*** Begin section ***

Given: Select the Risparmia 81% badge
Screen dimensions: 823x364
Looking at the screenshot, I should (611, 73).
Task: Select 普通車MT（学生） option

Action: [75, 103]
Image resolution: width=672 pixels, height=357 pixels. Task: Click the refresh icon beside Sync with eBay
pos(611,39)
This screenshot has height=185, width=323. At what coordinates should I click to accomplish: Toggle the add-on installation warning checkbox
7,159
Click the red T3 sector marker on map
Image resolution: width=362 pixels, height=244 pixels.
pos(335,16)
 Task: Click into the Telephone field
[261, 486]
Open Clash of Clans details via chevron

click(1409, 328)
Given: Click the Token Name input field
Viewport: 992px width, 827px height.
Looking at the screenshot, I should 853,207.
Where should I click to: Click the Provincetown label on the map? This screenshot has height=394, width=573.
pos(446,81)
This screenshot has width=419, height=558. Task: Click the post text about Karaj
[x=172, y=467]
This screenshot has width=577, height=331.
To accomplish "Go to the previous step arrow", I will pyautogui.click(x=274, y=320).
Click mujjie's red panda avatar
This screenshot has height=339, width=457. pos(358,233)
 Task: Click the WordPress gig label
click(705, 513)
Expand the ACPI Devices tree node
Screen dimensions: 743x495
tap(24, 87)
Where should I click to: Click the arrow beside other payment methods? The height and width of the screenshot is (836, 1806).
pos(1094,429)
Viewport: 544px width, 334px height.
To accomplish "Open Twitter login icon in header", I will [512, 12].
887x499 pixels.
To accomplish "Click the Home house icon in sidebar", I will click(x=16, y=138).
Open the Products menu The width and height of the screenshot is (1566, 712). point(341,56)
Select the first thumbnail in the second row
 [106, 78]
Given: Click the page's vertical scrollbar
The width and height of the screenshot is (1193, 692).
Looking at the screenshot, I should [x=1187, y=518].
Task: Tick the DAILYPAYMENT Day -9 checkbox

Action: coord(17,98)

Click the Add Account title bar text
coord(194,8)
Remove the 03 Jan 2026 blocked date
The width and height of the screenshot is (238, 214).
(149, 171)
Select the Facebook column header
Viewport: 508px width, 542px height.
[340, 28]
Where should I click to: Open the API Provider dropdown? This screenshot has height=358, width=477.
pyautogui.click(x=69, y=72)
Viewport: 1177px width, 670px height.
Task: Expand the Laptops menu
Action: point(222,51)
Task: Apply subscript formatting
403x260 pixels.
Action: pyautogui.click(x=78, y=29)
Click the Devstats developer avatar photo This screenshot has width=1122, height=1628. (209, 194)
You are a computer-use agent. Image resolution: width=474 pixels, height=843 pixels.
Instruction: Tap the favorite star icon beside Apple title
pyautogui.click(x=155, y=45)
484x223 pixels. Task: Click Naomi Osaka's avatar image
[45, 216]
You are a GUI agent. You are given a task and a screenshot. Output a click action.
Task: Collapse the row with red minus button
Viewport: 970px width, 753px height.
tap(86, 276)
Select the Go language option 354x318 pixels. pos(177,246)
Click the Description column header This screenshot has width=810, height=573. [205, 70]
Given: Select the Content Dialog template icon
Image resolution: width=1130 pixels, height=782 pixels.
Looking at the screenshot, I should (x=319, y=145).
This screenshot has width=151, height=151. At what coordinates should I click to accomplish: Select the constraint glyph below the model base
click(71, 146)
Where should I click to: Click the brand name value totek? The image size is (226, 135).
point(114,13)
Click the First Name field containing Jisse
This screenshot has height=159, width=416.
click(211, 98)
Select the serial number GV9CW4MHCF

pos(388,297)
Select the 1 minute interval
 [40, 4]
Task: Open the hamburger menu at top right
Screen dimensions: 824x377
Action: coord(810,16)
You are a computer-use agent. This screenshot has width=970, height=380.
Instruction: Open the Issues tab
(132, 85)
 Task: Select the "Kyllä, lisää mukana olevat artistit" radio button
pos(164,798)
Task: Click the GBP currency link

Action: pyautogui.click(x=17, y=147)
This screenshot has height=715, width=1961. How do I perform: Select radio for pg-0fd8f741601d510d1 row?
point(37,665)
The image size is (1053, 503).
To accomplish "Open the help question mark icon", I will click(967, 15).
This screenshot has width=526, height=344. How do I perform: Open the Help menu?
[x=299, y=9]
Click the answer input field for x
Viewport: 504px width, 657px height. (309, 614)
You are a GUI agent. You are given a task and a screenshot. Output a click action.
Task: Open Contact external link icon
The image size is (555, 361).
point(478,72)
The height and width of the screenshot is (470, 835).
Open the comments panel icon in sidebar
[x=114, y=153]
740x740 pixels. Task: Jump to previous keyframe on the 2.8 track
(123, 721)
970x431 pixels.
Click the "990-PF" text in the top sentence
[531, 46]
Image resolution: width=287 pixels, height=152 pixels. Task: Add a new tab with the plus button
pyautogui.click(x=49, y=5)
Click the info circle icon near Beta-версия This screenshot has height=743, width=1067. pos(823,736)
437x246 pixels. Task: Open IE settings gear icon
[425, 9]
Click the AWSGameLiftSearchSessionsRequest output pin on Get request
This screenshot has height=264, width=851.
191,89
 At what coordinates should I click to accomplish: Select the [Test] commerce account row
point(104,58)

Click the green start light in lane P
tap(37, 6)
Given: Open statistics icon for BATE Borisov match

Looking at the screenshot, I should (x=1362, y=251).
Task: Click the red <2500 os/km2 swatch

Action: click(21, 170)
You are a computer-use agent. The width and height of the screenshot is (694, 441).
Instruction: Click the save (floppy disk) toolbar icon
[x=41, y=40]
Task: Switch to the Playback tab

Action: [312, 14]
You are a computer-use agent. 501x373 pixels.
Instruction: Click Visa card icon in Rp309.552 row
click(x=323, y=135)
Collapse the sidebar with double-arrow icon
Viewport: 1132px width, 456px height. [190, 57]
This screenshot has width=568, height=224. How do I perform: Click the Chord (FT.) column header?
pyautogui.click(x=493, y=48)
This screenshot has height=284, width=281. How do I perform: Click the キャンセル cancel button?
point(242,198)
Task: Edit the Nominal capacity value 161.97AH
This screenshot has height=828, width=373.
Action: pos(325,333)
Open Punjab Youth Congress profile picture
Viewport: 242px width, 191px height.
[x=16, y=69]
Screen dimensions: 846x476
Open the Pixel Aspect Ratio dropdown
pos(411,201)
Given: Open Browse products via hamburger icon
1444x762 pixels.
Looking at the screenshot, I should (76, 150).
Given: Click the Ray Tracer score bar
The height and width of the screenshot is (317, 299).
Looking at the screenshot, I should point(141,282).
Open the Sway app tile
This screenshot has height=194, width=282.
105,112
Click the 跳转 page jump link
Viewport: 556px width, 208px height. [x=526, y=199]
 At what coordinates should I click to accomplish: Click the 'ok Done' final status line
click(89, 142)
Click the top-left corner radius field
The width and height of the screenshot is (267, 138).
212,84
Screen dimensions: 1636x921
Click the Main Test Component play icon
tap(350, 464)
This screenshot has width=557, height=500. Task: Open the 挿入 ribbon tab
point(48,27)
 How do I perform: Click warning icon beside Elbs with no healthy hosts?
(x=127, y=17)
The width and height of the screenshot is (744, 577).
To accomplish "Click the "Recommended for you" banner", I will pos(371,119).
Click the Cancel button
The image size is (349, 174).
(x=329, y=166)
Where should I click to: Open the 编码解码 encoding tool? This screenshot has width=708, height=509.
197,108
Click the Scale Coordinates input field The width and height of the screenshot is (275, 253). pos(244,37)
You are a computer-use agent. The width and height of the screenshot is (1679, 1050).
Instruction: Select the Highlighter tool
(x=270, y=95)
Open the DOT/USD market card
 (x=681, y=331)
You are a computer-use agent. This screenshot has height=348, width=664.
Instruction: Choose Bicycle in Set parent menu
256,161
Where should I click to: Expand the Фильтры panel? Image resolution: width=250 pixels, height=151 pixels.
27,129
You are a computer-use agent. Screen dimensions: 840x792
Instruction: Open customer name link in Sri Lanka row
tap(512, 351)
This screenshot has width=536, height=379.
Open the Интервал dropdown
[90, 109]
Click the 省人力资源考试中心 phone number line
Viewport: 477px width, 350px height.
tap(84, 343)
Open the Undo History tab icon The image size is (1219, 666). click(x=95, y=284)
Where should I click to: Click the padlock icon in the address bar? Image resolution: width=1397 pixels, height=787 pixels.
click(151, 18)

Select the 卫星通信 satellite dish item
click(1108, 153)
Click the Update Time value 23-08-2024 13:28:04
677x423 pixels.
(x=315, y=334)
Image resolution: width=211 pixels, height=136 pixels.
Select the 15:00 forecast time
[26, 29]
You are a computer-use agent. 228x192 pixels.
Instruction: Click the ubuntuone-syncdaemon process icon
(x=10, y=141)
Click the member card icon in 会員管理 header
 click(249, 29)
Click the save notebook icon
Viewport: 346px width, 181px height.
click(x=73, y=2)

*** End section ***

Task objective> The expected answer is an exact copy of the lines above, beginning at the line with "Select the 卫星通信 satellite dish item" and ending at the line with "You are a computer-use agent. 228x192 pixels.", with both ends in.

Finished task>
Select the 卫星通信 satellite dish item
click(1108, 153)
Click the Update Time value 23-08-2024 13:28:04
677x423 pixels.
(x=315, y=334)
Image resolution: width=211 pixels, height=136 pixels.
Select the 15:00 forecast time
[26, 29]
You are a computer-use agent. 228x192 pixels.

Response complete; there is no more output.